O padre alemão Bernd Hagenkord fez questão de lembrar que Bento XVI não é um grande torcedor de futebol, ao contrário de Francisco. Ele acredita que é chegado o momento para o time que goleou por 7 x 1 o Brasil. “É um tempo muito intenso para nós, alemães, porque, pela primeira vez após não sei quantos anos, chegamos à final e venceremos, obviamente (risos). Bento não é um grande torcedor de futebol. Francisco torce, mas vai dormir muito cedo, não sei se vai olhar a partida, talvez sim”, disse Hagenkord.
A verdade é que, independentemente do resultado, o Vaticano já tratou de mandar uma mensagem de paz aos torcedores. Ontem, o Conselho Pontifício da Cultura pediu que se faça um minuto de silêncio no final da Copa pela paz entre os povos. No Twitter, a campanha foi lançada com a hashtag #pausaparaapaz. “Esta pausa poderia ser no começo do jogo, na metade ou em qualquer instante”, afirmou o membro do Pontifício Conselho para a Cultura, Richard Rouse.
TOMA LÁ, DÁ CÁ
Padre Ortiz: “Eu acho que a Alemanha tem um pouco de medo (risos), porque nós somos famosos pelo futebol e temos jogadores muito bons!”.
Padre Hagenkord: “Trabalhamos praticamente ao lado, no mesmo andar (Padre Ortiz)….existe um pouco de tensão,mas muito amigável! É um tempo muito intenso para, nós, alemães, porque pela primeira vez, após não sei quantos anos, chegamos na final e venceremos, obviamente (risos)!”.
Padre Ortiz: “Francisco não olha TV, não tem TV no seu apartamento, mas Bento XVI, sim. Bento, talvez, o convidará para olhar a partida (risos) e talvez, ao invés de olhar a partida, irão à capela rezar, um pela Alemanha e outro pela Argentina!”.
Padre Hagenkord: "Bento não é um grande torcedor de futebol. Francisco torce, mas vai dormir muito cedo, não sei se vai olhar a partida, talvez sim...”.
Padre Ortiz: "Francisco está muito preocupado com a Argentina, onde existe uma situação social e econômica muito particular, onde existe tanta gente que sofre muito.
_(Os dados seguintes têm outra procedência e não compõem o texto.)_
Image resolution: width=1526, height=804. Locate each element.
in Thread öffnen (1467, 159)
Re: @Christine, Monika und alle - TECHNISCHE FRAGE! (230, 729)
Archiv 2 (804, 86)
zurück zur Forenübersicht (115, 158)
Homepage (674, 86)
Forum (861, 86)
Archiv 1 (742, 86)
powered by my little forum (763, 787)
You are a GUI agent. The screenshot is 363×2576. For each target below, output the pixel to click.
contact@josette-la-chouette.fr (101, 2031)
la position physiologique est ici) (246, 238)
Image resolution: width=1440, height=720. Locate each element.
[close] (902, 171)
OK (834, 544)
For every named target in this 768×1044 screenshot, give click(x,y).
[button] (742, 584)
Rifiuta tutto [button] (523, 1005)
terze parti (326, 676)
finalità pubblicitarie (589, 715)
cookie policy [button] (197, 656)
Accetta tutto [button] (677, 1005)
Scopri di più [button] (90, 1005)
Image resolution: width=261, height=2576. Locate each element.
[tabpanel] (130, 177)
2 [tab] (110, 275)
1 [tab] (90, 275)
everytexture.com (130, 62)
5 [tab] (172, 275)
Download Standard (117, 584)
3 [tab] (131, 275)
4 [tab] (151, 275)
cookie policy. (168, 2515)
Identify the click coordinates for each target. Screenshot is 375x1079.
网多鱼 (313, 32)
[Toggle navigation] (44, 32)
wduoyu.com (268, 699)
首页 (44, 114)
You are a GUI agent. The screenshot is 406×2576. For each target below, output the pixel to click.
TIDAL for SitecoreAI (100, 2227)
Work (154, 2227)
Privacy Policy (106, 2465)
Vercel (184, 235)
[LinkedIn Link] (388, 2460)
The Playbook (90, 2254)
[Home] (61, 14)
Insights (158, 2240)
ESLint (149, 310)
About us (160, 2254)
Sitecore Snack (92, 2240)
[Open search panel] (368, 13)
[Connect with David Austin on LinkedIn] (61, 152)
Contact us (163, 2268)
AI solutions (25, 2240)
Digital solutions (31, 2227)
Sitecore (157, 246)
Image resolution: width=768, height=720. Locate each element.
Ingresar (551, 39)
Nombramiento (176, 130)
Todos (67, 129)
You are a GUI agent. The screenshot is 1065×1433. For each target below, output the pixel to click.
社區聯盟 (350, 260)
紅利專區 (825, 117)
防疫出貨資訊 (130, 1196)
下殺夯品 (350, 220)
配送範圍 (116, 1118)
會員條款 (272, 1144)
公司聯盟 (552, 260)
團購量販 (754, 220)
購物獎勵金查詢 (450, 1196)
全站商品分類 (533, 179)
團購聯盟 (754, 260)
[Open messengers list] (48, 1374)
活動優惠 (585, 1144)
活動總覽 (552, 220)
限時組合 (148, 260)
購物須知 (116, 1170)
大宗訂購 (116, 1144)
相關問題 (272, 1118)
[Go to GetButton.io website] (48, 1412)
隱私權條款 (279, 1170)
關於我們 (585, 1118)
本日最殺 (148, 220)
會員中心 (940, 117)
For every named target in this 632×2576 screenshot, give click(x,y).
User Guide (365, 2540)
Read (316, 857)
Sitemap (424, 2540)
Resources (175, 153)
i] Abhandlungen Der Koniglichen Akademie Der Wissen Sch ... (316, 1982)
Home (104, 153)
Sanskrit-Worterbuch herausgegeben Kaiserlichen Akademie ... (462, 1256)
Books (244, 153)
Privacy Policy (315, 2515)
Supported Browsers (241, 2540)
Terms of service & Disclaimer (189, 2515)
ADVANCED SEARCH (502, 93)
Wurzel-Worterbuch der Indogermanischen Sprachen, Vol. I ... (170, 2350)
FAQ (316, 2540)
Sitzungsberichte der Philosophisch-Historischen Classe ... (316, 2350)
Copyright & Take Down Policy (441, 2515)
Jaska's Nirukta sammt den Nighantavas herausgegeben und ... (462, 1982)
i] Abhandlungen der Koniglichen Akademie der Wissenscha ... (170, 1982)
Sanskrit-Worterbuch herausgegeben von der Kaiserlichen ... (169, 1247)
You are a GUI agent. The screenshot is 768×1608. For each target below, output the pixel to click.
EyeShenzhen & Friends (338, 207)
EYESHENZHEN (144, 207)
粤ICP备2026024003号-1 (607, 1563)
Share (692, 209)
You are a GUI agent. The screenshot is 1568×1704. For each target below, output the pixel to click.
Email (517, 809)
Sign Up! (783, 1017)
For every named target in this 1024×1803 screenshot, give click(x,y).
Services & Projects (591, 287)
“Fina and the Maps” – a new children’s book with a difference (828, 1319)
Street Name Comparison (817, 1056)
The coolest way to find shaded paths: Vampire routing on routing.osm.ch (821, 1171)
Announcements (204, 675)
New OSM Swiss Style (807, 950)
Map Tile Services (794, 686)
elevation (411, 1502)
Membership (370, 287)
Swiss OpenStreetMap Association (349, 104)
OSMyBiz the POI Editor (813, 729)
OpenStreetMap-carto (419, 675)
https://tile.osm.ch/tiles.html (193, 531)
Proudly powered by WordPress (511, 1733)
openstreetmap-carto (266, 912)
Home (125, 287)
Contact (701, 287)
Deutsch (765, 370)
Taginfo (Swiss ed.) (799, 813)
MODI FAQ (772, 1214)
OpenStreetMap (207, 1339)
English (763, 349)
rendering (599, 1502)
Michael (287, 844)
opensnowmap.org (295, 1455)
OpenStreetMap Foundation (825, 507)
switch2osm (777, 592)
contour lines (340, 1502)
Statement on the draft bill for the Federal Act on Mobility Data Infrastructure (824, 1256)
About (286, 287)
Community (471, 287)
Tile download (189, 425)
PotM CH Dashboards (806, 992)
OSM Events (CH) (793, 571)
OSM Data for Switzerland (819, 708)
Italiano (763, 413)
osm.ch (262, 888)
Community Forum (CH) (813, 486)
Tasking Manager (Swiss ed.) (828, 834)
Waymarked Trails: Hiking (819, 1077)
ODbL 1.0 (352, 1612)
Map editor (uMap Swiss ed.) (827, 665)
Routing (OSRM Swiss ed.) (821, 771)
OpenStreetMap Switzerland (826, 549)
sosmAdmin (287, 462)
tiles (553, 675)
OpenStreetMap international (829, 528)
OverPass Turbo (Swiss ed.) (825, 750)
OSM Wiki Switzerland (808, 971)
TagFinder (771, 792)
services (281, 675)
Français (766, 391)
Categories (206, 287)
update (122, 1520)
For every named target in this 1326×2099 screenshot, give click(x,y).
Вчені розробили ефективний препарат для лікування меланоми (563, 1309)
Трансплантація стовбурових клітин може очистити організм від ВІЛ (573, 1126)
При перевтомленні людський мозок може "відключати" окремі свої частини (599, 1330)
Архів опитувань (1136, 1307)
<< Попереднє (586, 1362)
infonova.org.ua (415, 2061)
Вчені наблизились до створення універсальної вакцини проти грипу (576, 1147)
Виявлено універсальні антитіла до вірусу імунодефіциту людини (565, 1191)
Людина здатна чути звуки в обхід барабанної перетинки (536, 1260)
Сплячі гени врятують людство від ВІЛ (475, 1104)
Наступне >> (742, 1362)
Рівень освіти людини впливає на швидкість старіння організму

Eu penso que Francisco não deseja que isso seja uma distração... É importante mostrar que nós somos bons, que chegamos à final e mesmo que a Copa fique conosco ou com outro, é só um jogo.Agora devemos mostrar que somos bons e que devemos superar os problemas com a fraternidade, com o encontro, com o diálogo e a busca do bem comum para todos”.
Padre Ortiz: "O esporte mostra a fraternidade, une. Esta será uma partida que mostrará o melhor de cada um, mas para unir, não para de enfrentar de modo ruim”.
Padre Hagenkord: “O futebol une … Mas depois que tivermos vencido (risos) haverá um pouco de tensão. Mas depois se entenderá melhor que este esporte une mais que separa. Mas final é final! Será uma belíssima partida!”.